Белый медведь лежит на лопатках. Моя правая рука вцепилась в горло с бьющимися змеями-мускулами. Левым боком и локтем я давлю его правую лапу, левой он сдирает на моей спине кожаный верх куртки. Мне не видно, но — может быть, одной лапой он скребет мерзлую стену — слышно, как осыпается мелкая галька и песок. Мышцы у нас обоих точно готовые вот-вот лопнуть струны. У кого первого? Мы замерзли и выжидаем, чтобы там, где ослабнет мускул, молниеносно нанести новый удар.
Я начинаю постепенно приходить в себя, лихорадочно соображаю, как выпутаться из этой истории. Можно закричать, но страшно — крик послужит зверю сигналом к последней атаке. Пока он тоже в шоке. Неожиданно я делаю радостное открытие: оказывается, до сих пор я живой лишь потому, что подо мной не взрослый медведь, а, по-видимому, годовалый. Взрослому зверю потребовалось бы меньше минуты, чтобы придушить меня.

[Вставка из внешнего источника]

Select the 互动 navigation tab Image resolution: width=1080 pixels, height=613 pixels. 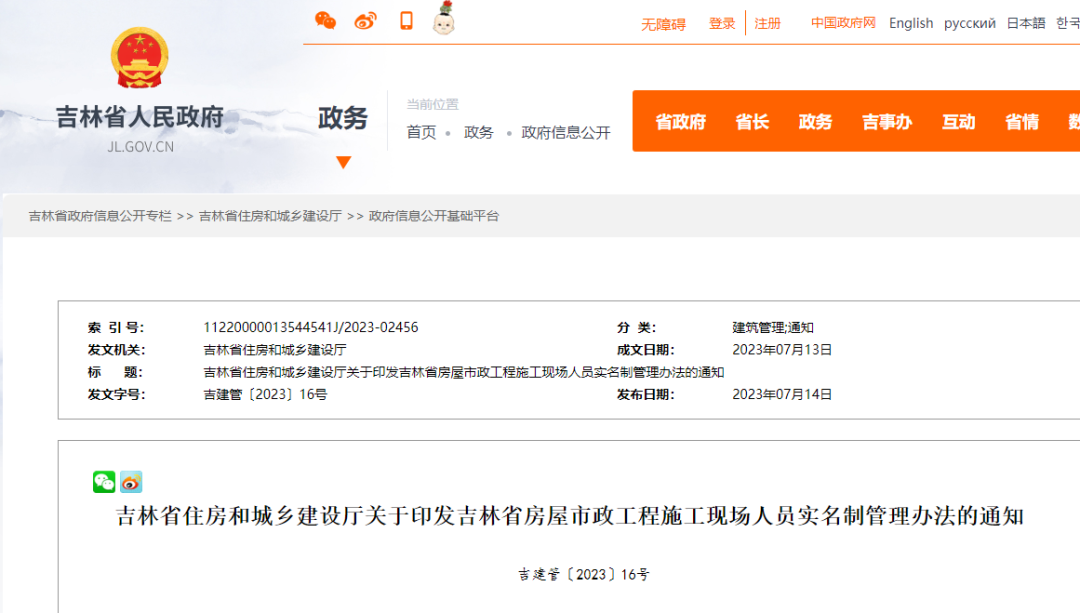pyautogui.click(x=957, y=121)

Иному белому медведю и тысячекилограммовый морж не страшен. А во мне всего сто с небольшим.
Я пытаюсь сдвинуть левую руку к горлу медведя, чтобы помочь правой сжать его. Он тотчас высвобождает вторую лапу и хлещет ею по моим ребрам и лопатке. Я снова всем телом налегаю влево и прижимаю его лапу к стене.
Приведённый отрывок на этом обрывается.